---------- Texto para leitura
Apelação Cível Nº 5005295-22.2021.4.04.9999/PR
RELATORA: Desembargadora Federal ELIANA PAGGIARIN MARINHO
APELANTE: TEREZA DA LUZ DILL
APELADO: INSTITUTO NACIONAL DO SEGURO SOCIAL - INSS
RELATÓRIO
Trata-se de apelação interposta em face de sentença de improcedência do pedido de concessão do benefício de aposentadoria por idade (
).A recorrente sustenta, em síntese, ter comprovado por meio de documentos o exercício de atividade rural no período de carência, o que foi corroborado pela prova testemunhal. Cita que o INSS já reconheceu o labor no campo no período de 12 anos, 7 meses e 4 dias. Pede a reforma da sentença com vistas à concessão de aposentadoria por idade rural desde a data do requerimento administrativo em 11/01/2016 (
).Oportunizada a apresentação de contrarrazões, vieram os autos a esta Corte para julgamento.
É o relatório.
VOTO
Juízo de Admissibilidade
O apelo preenche os requisitos de admissibilidade.
Aposentadoria por Idade Rural
O art. 201, II, § 7º da Constituição Federal assegura a aposentadoria no Regime Geral de Previdência Social para os trabalhadores rurais e para os que exerçam suas atividades em regime de economia familiar, nestes incluídos o produtor rural, o garimpeiro e o pescador artesanal, aos 60 (sessenta) anos de idade, se homem, e 55 (cinquenta e cinco) anos de idade, se mulher. (Redação dada pela Emenda Constitucional 103/2019).
--------------------
O que se pede:
1/ Responda com base no texto da apelação:
(a) Quem é a relatora do caso?
(b) Segundo a recorrente, por quanto tempo o INSS já reconheceu o trabalho no campo?
(c) Pelo artigo da Constituição citado, com quantos anos a mulher trabalhadora rural pode se aposentar?
2/ Tire do texto da apelação o trecho que começa em "É o relatório." e segue até "Emenda Constitucional 103/2019).", copiando sem mudar nada.
---------- Dados armazenados
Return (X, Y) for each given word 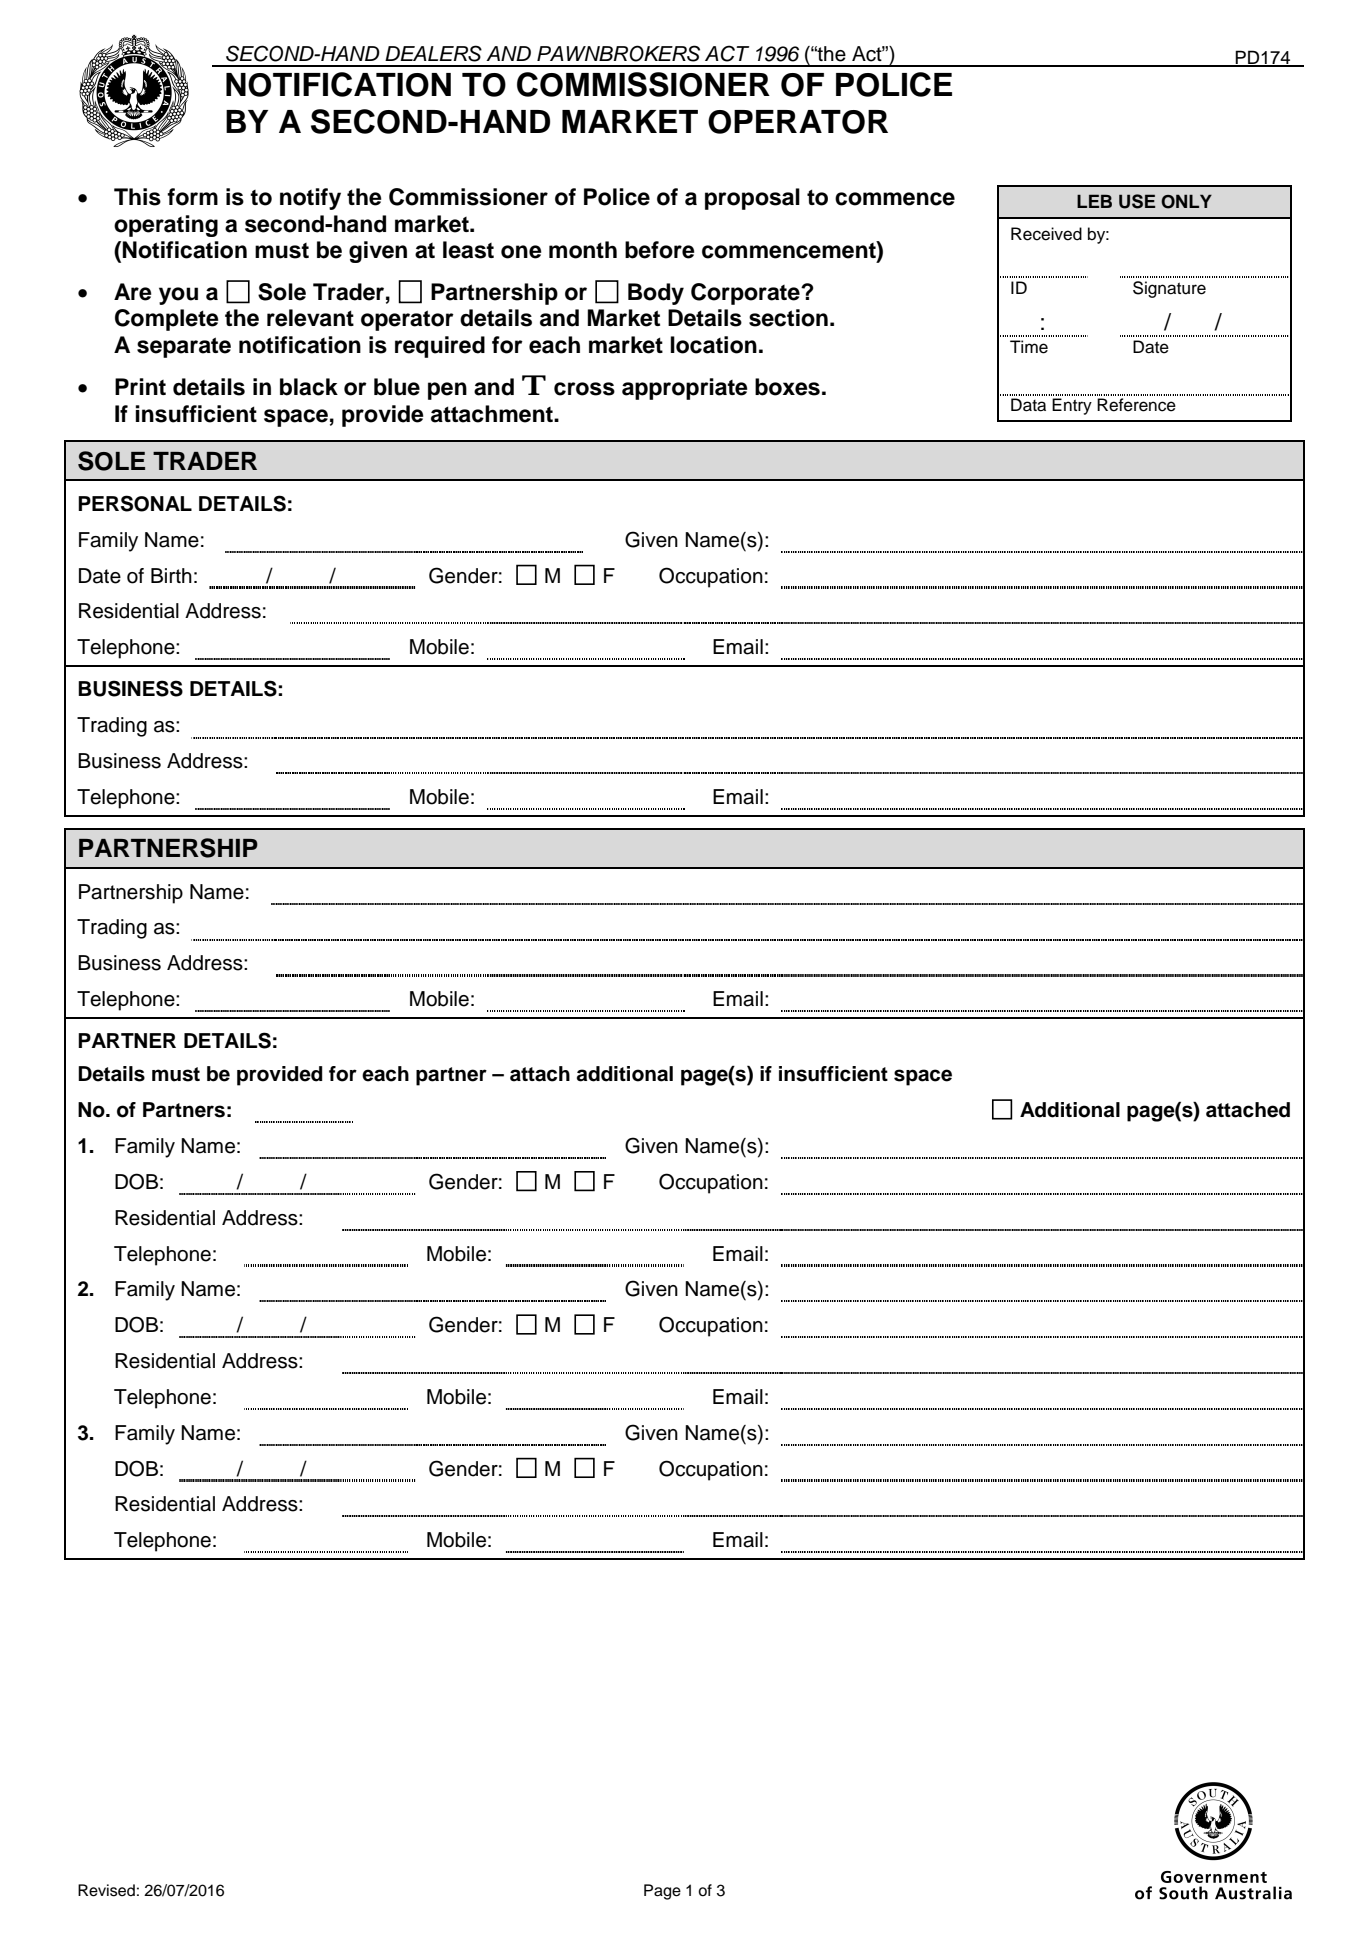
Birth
--------------------
Exercício resolvido:
1/
(a) A Desembargadora Federal Eliana Paggiarin Marinho.
(b) Por 12 anos, 7 meses e 4 dias.
(c) Com 55 (cinquenta e cinco) anos.

2/
É o relatório.
VOTO
Juízo de Admissibilidade
O apelo preenche os requisitos de admissibilidade.
Aposentadoria por Idade Rural
O art. 201, II, § 7º da Constituição Federal assegura a aposentadoria no Regime Geral de Previdência Social para os trabalhadores rurais e para os que exerçam suas atividades em regime de economia familiar, nestes incluídos o produtor rural, o garimpeiro e o pescador artesanal, aos 60 (sessenta) anos de idade, se homem, e 55 (cinquenta e cinco) anos de idade, se mulher. (Redação dada pela Emenda Constitucional 103/2019).